## TEXTE FOURNI
════════
Mais je me reprends au fil du parcours et mon trouble se change en indifférence, je décide de profiter pleinement de mes émois. Je m’arrête et rêve devant les toiles lumineuses, les bouquets représentés par de grandes étendues de peinture épaisse et granuleuse qui donnent forme à des paysages singuliers et chauds. Je ne regarde plus les autres. Je m’efforce de ne plus prêter l’oreille aux commentaires. En ce lieu et à cette heure, je n’ai rien à partager avec mes congénères ! Quelle étrange expérience d’être avec et en même temps séparés, devant tant de beauté !

Nicolas de Staël Marine, la nuit © Claudine Colin

Nicolas de Staël n’est, pour moi, ni triste ni morbide. Je sens qu’il cherche, fait, défait, reconstruit sans cesse. Jamais satisfait. De Staël est pris dans une quête perpétuelle : tracer l’empreinte de son âme à travers la lumière des paysages du Sud, les scènes ou les objets du quotidien, les natures mortes. Une autre caractéristique participe à ma fascination. Sa peinture est inclassable, ni abstraite ni figurative. Il voyage dans les styles. Inspirant, debout, ardent, agissant. Le documentaire diffusé sur Arte à son sujet aide à comprendre combien la pulsion de vie envahit ces toiles.

Dernière salle. Une partie de sa peinture est consacrée aux objets du quotidien. Stoppée dans ma fuite éperdue des tristes experts, je m’arrête sur un saladier. Ce saladier transcendé me fascine. Vert amande d’une salade sur fond noir. Point. Du sublime dans le quotidien. J’en veux encore.
════════
## DONNÉES FOURNIES
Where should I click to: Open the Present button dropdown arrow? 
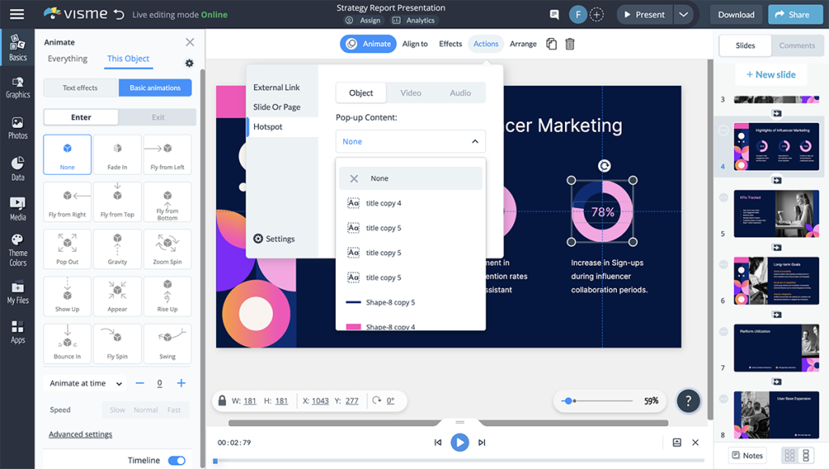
════════
## TÂCHES À RÉALISER
(1) Répondez à ces questions d'après le texte sur Nicolas de Staël :
(a) Sur quelle chaîne le documentaire consacré au peintre a-t-il été diffusé ?
(b) De quelle région viennent les paysages dont la lumière sert à de Staël pour tracer l'empreinte de son âme ?
(c) Sur quel fond se détache le vert amande de la salade dans la dernière salle ?
(2) Prolongez le texte sur Nicolas de Staël en reprenant juste après sa dernière phrase.

## RÉPONSES AUX TÂCHES
(1)
(a) Sur Arte.
(b) Du Sud.
(c) Sur un fond noir.

(2)
Cette ambiance pseudo-intello m’a éreintée. Je sors le plus vite que je peux, étouffée devant cette avalanche de faux sérieux et de silence creux. Sur la terrasse, je prends une profonde inspiration. Je voudrais saisir une grande toile et y jeter des aplats de couleurs pour dire autrement la lumière du matin sur les paysages de ma Champagne. Et revenir ici à un autre moment. À une autre heure avec une autre lumière. Pour rencontrer d’autres visiteurs, vivants.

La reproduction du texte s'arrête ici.